#### [DOCUMENT TEXT]
Oklahoma State Legislature
- Full name: Oklahoma Homeland Security Act
- Signed into law: April 26, 2004
- Governor: Brad Henry
- Bill: House Bill 2280
- Website: Bill text

= Oklahoma Homeland Security Act =

Oklahoma state law

The Oklahoma Homeland Security Act (74 O.S. § 51-51.3) is an Oklahoma state law that created the Oklahoma Office of Homeland Security to respond to acts of terrorism committed in the State.

The Homeland Security Act was signed into law by Governor Brad Henry on April 26, 2004.

== History ==
The Oklahoma Homeland Security Act was one of many bills put through by states and the US government after the 9/11 attacks. The purpose of these bills was to better prepare states for terrorist attacks, natural disasters, and technological incidents. Previously these situations were handled on an ad hoc basis. Under the Oklahoma Homeland Security Act, this responsibility was placed on the Oklahoma Office of Homeland Security for prevention, mediation, and response to attacks.
1. Previously, the roles and duties of the Oklahoma Homeland Security Act would be found within the responsibilities of the local governments. In cases of widespread incidents that covered multiple jurisdictions, a state of emergency would be issued. A states of emergency would allow the governor to use resources in these cases, but with the creation of the Oklahoma Homeland Security Act a lot of these duties are streamlined..

#### [SUPPLIED MATERIAL]
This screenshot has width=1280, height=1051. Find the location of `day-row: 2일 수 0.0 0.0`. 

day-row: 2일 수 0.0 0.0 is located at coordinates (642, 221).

#### [TASK DETAILS]
According to the text on the Oklahoma Homeland Security Act, which office did the law create? The listing bears no relation to the text on the Oklahoma Homeland Security Act.

#### [WRITTEN RESPONSE]
The Oklahoma Office of Homeland Security.